GRADY: I just seen my best friend die, and I remember thinking that. And then I -- I'm like crying, and then I'm like I can't -- I can't do that because he's still here, he's still here because at that time he was still shooting into the classroom. I didn't want to, like, bring any attention to me.
UNIDENTIFIED FEMALE: Has everybody told their parents they're OK?
UNIDENTIFIED MALE: So right now we're in a school. An active shooter. It's not a drill. And it's currently, it's 2:52. I heard gun -- I heard one gunshot. We thought it was a drill initially, but it's not. We don't know if the person's been taken down. And we're currently hiding in culinary (class).
UNIDENTIFIED FEMALE: Hopefully I live through this.
HOGG: I started recording thinking that whether or not it was a drill didn't really matter because if it was, I would be able to expose what it's like to think you're in this scenario. And if it wasn't, I knew that if our 65 souls were left behind on that classroom floor, hopefully our voices would echo on.
At around 2:30 we heard a gunshot in my science class. We heard more gunshots, and that was when we realized this was not a drill. This was life or death.
UNIDENTIFIED MALE: My daughters called me and texted me, said there's a shooter. She's hiding in the back of a closet.
UNIDENTIFIED FEMALE: Yes, sir. The police and fire department are on-scene working an active shooter incident.
UNIDENTIFIED MALE: Oh, my God. Oh, my God.
UNIDENTIFIED MALE: Student in classroom 1255 says somebody is pushing on her door. Is that a police officer?
UNIDENTIFIED MALE: Yes, that's going to be 1255, 1255 is going to be us. Have her open her door. Have her open her door right now.
ANDERSON COOPER, CNN ANCHOR: You were with your brother when the shooting took place?
KASKY: Yes, and Holden was the calmest person in the room because I didn't have the heart to tell him what was going on. Holden has special needs. I couldn't tell him that there was a shooter. We had no idea where the shooter was, and we were hearing loud noises. Every time there was somebody walking past our door, we didn't know if it was going to be the person who was going to execute us.

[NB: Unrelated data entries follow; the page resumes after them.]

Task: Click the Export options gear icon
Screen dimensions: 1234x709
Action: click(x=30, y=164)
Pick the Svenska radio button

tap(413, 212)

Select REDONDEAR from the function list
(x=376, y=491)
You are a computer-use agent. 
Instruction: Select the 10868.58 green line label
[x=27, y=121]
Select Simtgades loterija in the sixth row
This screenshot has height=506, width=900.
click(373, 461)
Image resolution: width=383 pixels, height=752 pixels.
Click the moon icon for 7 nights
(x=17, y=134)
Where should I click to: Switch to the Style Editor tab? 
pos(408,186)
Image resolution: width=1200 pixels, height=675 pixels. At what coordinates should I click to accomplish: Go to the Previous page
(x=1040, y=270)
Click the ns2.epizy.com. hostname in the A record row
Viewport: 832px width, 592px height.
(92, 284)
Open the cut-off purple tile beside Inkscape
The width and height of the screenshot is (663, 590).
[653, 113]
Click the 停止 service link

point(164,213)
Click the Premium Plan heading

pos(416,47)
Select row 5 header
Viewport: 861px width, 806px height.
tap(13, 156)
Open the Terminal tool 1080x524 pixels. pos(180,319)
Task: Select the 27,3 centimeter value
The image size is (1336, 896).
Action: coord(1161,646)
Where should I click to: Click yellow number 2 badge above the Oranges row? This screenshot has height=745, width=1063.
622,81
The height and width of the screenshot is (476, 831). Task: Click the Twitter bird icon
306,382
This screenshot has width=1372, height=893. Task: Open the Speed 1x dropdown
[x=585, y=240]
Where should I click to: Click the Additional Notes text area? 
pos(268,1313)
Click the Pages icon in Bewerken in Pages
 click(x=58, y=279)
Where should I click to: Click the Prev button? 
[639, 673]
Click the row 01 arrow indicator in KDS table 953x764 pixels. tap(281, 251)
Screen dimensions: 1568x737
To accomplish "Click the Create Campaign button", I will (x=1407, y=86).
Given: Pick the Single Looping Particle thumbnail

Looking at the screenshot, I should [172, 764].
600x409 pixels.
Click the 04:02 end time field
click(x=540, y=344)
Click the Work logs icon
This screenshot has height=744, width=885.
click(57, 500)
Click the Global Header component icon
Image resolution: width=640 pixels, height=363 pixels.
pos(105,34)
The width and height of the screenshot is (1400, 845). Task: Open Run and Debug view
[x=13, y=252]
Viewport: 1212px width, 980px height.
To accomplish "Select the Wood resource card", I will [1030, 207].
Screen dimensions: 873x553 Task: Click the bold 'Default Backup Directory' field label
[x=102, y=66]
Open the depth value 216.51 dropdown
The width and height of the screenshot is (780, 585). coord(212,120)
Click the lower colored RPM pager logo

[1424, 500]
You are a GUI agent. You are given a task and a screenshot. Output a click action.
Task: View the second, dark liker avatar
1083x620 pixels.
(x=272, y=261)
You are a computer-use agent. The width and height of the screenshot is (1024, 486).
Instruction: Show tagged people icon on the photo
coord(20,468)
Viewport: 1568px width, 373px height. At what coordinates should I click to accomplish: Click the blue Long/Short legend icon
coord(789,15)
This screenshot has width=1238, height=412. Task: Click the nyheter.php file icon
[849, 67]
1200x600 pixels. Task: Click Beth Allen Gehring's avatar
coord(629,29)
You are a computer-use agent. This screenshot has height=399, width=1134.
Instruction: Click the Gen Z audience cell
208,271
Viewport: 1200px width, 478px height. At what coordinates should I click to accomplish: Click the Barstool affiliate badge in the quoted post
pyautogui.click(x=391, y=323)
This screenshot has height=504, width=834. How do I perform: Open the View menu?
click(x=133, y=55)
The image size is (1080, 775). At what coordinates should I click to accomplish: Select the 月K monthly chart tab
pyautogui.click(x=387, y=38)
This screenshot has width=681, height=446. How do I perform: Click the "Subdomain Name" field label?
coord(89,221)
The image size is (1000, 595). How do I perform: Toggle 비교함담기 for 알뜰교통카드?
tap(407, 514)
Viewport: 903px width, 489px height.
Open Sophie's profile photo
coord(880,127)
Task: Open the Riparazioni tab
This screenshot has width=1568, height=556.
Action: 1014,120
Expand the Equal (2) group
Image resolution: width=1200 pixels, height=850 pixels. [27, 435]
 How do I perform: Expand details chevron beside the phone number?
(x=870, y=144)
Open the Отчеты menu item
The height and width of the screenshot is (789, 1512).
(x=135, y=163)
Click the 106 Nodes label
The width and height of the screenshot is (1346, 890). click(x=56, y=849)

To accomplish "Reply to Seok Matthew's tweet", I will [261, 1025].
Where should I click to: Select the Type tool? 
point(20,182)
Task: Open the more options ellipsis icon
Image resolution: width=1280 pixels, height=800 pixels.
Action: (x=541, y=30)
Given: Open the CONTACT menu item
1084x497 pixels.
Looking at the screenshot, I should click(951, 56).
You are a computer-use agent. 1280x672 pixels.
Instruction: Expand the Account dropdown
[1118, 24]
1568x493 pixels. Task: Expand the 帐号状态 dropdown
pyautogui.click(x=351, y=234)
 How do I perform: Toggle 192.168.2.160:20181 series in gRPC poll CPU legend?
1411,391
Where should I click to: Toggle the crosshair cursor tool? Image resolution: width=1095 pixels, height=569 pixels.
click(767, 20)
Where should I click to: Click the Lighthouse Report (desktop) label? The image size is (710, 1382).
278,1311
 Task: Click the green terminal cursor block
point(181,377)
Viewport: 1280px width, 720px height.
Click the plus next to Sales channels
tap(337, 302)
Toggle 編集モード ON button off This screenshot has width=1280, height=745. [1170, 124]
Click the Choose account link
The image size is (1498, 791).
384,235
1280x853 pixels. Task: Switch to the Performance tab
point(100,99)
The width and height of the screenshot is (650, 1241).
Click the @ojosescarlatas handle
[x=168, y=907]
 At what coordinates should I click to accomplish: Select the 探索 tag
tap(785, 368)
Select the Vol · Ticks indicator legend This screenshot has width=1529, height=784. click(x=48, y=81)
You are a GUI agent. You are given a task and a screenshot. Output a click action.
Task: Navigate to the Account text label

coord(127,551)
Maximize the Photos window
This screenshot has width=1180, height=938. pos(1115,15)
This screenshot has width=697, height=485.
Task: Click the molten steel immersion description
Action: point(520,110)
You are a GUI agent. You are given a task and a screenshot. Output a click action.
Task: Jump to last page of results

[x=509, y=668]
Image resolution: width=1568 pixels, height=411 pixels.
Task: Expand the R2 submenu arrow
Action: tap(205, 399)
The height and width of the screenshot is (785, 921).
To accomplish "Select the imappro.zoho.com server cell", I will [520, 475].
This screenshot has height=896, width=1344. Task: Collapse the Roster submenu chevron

UNIDENTIFIED MALE: I just got a call saying that there was a school shooting.
UNIDENTIFIED MALE: Yes, we're aware of the case.
UNIDENTIFIED MALE: So it's true?
UNIDENTIFIED MALE: Yes. There is a school shooting in Parkland.
KASKY: One of the scariest things was that there were some low functioning, developmentally disabled students in the classroom who weren't sure what was going on, who weren't sure of the stakes, and they were making noises. There was a young man who was in a way wailing. One of these children who didn't know what was going on could have accidentally attracted the shooter because we didn't know what was happening. And the second the SWAT team broke in our window and came in, I didn't know if that was a shooter.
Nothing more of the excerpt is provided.